Of the lines listed below, return exactly those that run from the line containing "Instruction: Enable the 测试(T) option" through the line containing "Given: Close the organization card with X", both included.

*** Dataset records

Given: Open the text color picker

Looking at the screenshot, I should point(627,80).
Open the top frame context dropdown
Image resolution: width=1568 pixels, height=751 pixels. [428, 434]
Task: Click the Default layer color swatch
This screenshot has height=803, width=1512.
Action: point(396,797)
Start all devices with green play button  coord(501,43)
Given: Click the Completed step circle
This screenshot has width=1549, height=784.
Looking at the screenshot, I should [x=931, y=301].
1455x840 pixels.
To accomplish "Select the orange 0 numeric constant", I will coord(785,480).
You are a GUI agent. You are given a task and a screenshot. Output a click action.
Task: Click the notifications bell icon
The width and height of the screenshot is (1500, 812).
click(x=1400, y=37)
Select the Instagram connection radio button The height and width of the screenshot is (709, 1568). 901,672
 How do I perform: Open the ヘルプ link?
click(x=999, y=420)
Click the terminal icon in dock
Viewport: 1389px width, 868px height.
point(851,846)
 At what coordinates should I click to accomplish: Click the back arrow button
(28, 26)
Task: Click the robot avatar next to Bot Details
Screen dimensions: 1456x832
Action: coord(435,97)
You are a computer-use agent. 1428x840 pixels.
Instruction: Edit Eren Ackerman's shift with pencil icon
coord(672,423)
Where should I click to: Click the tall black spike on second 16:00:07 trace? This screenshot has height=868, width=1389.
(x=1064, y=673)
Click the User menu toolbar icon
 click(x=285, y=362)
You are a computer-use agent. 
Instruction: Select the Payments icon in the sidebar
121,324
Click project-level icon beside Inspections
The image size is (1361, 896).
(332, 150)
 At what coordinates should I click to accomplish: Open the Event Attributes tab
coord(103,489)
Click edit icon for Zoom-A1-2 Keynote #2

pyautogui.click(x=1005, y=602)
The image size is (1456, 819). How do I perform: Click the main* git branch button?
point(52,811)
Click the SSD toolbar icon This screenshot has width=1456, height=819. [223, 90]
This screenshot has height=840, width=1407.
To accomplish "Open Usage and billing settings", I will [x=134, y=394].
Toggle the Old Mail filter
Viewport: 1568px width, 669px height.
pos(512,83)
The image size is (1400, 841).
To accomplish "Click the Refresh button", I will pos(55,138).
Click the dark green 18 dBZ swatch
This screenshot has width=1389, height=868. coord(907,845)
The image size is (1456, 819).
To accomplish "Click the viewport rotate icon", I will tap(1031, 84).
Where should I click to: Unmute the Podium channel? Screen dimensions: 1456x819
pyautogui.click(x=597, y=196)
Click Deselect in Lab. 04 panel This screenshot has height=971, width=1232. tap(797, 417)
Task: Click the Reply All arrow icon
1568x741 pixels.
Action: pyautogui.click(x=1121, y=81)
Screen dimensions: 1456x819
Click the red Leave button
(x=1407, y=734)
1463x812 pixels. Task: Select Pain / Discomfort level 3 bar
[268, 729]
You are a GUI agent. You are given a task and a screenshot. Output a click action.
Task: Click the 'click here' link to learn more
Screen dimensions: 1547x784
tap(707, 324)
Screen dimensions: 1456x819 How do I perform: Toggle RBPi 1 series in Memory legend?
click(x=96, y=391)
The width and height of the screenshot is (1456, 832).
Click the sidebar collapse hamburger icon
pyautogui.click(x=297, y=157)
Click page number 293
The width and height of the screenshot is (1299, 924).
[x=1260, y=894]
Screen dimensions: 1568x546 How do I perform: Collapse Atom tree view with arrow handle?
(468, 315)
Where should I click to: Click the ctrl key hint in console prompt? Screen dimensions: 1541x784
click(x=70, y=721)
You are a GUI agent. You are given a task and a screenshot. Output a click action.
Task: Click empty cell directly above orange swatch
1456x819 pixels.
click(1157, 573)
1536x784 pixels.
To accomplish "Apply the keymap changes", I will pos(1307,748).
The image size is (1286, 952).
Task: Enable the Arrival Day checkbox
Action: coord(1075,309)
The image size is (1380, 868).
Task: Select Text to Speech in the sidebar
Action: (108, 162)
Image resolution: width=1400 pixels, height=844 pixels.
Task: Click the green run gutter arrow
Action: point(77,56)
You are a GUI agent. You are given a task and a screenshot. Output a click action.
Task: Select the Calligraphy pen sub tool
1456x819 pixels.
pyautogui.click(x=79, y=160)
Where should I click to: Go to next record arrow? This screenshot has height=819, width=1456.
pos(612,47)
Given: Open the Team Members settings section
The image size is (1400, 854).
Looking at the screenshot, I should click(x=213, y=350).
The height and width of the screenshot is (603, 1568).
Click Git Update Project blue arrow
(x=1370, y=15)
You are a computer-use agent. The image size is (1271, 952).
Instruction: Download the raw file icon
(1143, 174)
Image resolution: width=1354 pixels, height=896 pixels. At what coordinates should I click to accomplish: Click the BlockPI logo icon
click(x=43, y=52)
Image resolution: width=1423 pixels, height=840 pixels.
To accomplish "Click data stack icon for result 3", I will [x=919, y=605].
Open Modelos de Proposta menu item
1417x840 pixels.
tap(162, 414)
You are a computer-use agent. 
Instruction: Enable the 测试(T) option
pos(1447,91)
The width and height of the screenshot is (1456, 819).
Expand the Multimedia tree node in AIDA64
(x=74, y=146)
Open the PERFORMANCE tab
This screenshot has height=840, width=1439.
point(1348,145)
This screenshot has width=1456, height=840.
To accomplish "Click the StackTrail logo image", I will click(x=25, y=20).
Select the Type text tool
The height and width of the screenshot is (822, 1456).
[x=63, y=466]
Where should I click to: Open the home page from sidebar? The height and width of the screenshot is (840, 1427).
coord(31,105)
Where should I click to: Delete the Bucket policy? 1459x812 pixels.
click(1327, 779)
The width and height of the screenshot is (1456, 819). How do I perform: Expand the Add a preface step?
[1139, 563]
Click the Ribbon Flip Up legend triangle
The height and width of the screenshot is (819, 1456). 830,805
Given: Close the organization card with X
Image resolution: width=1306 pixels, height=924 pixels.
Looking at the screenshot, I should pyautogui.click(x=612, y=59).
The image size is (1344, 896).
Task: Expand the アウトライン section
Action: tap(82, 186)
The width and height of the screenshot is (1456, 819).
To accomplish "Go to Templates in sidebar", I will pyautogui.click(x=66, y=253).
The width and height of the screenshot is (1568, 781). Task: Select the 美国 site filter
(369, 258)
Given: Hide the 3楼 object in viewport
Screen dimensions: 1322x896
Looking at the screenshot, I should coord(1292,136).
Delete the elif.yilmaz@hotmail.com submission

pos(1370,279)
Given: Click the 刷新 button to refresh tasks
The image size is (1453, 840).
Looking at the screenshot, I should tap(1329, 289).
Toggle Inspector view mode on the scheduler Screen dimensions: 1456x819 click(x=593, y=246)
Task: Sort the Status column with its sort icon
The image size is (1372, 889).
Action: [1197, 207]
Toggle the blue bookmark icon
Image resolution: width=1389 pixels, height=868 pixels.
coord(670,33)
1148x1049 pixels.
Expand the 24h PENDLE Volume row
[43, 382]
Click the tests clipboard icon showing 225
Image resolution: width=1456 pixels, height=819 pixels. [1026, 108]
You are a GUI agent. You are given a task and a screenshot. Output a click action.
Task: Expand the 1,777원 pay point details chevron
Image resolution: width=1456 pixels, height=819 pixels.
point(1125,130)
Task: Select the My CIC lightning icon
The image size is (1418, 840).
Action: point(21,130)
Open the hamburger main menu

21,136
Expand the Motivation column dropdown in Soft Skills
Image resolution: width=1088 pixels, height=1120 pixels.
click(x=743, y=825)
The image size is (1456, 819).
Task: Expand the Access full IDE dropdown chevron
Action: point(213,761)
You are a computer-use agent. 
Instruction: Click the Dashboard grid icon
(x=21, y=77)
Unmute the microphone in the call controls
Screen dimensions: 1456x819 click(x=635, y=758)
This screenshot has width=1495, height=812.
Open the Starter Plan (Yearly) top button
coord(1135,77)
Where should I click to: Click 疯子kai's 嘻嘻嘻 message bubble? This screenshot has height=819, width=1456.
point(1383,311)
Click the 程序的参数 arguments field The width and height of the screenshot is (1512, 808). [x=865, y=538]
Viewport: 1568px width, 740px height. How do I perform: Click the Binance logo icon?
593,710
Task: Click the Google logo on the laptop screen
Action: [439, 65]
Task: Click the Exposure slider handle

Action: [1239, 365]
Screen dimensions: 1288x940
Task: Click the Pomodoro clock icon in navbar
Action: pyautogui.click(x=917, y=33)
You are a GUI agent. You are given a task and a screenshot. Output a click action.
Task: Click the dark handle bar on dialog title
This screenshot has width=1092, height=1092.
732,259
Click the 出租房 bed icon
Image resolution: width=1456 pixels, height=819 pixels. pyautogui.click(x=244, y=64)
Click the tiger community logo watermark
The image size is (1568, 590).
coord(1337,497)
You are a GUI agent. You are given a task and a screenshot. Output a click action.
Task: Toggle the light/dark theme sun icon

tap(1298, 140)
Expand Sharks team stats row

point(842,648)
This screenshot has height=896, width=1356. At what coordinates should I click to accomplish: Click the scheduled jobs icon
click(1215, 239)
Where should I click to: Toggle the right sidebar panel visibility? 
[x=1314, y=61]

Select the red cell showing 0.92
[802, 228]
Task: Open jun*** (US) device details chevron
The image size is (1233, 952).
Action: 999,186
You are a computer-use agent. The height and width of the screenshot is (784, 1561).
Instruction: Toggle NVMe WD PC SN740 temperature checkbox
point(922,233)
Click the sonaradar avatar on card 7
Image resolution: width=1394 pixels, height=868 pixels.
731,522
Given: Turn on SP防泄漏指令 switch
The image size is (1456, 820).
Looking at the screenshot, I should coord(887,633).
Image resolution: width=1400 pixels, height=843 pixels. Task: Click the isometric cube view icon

******

Solution to the problem:
Instruction: Enable the 测试(T) option
pos(1447,91)
The width and height of the screenshot is (1456, 819).
Expand the Multimedia tree node in AIDA64
(x=74, y=146)
Open the PERFORMANCE tab
This screenshot has height=840, width=1439.
point(1348,145)
This screenshot has width=1456, height=840.
To accomplish "Click the StackTrail logo image", I will click(x=25, y=20).
Select the Type text tool
The height and width of the screenshot is (822, 1456).
[x=63, y=466]
Where should I click to: Open the home page from sidebar? The height and width of the screenshot is (840, 1427).
coord(31,105)
Where should I click to: Delete the Bucket policy? 1459x812 pixels.
click(1327, 779)
The width and height of the screenshot is (1456, 819). How do I perform: Expand the Add a preface step?
[1139, 563]
Click the Ribbon Flip Up legend triangle
The height and width of the screenshot is (819, 1456). 830,805
Given: Close the organization card with X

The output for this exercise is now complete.